Al-Khair is the brother-in-law and lawyer of local blogger Raif Badawi, who has been sentenced to 1,000 lashes and 10 years in jail for insulting Islam.
The sentence was met by worldwide condemnation and Badawi, 31, has already received the first 50 lashes outside a mosque in the Red Sea city of Jeddah on January 9. Subsequent rounds of punishment have been postponed.
Rights groups however fear he could be flogged again soon, despite appeals from the United States, European Union and France for his sentence to be rescinded.
The first Ludovic Trarieux Prize was presented in 1985 to Nelson Mandela's daughter Zenani, who received the award on behalf of her lawyer-turned-activist father -- who was still languishing in an apartheid jail at the time.

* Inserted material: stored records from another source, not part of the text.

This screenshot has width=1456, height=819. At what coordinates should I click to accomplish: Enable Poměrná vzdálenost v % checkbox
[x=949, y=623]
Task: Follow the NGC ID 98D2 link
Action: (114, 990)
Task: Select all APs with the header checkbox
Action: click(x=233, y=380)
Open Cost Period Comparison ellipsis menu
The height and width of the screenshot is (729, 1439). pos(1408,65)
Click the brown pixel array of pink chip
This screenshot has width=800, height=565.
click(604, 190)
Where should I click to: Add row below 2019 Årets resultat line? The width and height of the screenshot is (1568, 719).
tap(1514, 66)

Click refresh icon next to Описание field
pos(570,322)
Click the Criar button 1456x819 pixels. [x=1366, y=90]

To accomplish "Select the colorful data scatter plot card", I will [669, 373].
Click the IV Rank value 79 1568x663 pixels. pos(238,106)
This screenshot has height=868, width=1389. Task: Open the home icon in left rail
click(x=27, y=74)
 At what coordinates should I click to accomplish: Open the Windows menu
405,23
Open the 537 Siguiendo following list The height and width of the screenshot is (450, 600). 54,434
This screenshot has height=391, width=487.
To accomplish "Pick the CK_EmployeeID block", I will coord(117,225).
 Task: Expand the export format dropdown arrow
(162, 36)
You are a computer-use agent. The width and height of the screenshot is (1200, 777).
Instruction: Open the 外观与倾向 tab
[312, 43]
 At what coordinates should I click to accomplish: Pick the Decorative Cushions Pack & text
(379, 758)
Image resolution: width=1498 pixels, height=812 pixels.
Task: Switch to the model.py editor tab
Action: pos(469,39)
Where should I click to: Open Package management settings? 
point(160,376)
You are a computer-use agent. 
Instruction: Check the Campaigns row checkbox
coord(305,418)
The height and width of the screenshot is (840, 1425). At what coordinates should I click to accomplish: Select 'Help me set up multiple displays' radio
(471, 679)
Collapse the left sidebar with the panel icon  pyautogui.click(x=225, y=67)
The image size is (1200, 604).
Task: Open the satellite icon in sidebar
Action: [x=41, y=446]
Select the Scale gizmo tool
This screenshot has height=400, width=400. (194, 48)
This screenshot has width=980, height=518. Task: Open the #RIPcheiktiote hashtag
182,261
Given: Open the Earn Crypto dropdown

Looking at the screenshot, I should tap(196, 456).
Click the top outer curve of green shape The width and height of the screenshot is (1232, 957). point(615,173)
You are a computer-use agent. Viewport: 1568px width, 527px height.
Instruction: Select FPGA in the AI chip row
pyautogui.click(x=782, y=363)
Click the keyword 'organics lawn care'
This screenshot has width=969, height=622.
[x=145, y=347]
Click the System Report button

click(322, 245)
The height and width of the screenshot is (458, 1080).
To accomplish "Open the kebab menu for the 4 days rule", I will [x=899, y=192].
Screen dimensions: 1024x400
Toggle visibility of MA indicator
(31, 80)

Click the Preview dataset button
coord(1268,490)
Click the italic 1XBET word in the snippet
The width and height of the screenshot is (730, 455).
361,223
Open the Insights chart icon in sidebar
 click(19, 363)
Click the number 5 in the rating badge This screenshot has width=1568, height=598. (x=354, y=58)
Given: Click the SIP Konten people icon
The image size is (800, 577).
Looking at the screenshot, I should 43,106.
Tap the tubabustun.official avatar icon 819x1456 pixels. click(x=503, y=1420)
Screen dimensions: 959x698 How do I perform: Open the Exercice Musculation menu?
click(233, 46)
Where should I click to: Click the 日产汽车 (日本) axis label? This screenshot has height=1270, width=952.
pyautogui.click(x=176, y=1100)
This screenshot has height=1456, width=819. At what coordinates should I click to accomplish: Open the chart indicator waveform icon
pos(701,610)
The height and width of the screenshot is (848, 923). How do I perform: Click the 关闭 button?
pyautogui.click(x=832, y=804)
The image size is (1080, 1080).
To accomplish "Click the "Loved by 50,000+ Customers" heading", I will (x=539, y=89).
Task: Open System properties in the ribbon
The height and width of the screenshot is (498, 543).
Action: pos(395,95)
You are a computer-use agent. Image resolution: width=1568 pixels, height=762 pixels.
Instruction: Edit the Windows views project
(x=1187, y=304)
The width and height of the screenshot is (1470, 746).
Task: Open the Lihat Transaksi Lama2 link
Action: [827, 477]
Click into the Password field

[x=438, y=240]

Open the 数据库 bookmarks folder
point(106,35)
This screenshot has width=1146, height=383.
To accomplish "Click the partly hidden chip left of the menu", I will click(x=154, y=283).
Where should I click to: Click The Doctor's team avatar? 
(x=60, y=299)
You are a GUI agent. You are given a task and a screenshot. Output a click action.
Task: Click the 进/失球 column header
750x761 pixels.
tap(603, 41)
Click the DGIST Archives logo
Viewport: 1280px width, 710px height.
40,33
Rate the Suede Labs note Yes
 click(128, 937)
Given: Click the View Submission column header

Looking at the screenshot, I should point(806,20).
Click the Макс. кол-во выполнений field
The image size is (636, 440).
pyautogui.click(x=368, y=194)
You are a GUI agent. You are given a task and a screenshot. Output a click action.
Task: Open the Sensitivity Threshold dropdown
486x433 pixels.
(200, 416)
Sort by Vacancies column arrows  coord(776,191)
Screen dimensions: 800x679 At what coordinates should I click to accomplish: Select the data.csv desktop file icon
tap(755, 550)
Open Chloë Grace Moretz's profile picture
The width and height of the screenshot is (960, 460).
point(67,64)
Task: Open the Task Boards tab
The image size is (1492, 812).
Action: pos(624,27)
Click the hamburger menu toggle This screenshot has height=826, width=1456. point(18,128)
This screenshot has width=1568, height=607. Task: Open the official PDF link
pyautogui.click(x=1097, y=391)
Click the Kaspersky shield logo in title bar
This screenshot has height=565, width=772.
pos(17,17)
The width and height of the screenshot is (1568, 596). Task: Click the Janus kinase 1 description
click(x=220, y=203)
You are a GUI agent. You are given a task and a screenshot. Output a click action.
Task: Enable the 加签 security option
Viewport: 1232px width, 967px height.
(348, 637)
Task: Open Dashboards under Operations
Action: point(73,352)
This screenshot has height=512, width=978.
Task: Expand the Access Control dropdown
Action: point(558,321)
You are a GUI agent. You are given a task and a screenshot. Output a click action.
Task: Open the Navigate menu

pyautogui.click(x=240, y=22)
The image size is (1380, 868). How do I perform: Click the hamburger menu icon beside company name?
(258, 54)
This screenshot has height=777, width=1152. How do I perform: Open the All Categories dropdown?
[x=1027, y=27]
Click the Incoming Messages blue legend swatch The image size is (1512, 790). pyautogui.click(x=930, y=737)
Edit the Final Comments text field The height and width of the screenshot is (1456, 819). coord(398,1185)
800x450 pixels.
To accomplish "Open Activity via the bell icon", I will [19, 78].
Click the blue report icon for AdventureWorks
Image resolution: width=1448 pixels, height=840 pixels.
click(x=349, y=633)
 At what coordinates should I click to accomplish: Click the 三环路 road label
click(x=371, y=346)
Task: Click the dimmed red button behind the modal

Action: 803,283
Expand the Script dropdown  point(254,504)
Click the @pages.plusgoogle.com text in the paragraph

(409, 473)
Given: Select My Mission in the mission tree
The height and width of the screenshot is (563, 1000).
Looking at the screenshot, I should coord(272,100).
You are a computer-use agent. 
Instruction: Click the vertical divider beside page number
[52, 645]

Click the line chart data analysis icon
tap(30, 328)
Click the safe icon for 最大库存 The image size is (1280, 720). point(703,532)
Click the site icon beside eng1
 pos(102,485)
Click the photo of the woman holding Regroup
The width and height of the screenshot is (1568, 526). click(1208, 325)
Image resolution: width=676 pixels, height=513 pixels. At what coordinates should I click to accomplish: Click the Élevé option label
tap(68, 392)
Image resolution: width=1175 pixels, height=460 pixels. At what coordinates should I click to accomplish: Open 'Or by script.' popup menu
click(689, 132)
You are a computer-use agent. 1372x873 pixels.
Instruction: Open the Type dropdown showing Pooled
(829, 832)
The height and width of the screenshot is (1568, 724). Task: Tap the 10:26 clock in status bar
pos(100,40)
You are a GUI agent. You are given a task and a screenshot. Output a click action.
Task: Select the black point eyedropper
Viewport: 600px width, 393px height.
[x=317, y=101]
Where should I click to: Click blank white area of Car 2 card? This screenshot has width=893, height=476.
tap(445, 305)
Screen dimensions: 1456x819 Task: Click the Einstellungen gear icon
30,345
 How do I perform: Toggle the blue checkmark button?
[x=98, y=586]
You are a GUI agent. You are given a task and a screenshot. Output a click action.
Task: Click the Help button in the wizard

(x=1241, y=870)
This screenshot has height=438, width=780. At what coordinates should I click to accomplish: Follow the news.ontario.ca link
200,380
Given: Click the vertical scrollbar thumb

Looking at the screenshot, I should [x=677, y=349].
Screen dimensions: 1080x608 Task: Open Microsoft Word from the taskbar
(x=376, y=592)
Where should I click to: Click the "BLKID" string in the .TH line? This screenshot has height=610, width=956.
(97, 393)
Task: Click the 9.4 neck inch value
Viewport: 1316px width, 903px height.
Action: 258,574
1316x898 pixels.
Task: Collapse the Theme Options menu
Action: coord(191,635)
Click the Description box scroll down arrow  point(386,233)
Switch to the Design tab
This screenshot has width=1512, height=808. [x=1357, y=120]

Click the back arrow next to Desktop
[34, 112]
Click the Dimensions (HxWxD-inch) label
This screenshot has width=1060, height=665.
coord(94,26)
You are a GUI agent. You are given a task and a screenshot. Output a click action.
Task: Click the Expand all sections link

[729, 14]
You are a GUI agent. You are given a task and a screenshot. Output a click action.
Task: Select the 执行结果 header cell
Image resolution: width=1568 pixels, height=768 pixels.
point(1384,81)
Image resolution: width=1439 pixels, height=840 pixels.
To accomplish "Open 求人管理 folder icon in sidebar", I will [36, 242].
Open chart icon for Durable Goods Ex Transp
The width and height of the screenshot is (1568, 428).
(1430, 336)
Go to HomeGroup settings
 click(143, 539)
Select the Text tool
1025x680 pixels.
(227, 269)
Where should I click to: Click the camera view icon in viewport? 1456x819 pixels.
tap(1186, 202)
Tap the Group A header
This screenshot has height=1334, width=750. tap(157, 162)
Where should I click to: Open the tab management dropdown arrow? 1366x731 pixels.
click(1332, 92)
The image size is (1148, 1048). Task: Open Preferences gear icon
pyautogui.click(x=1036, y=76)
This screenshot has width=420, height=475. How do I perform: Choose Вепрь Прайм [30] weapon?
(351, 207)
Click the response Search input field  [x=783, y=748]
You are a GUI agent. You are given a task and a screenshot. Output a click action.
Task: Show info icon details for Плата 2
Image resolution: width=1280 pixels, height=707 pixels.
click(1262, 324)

It has been awarded 20 times over the last three decades and is judged by defence lawyers representing human rights bodies at several major European bars.
It also consults non-governmental organisations and humanitarian organisations worldwide, who are invited to nominate candidates.
The prize is named after the 19th-century French lawyer Ludovic Trarieux, a human rights law pioneer who was a staunch defender of Alfred Dreyfus, who was falsely accused of treason in France.
The prize will be handed over at a ceremony in Geneva in November, organisers said.
Al-Khair has previously received the Swedish Olof Palme Prize for defending human rights in Saudi Arabia.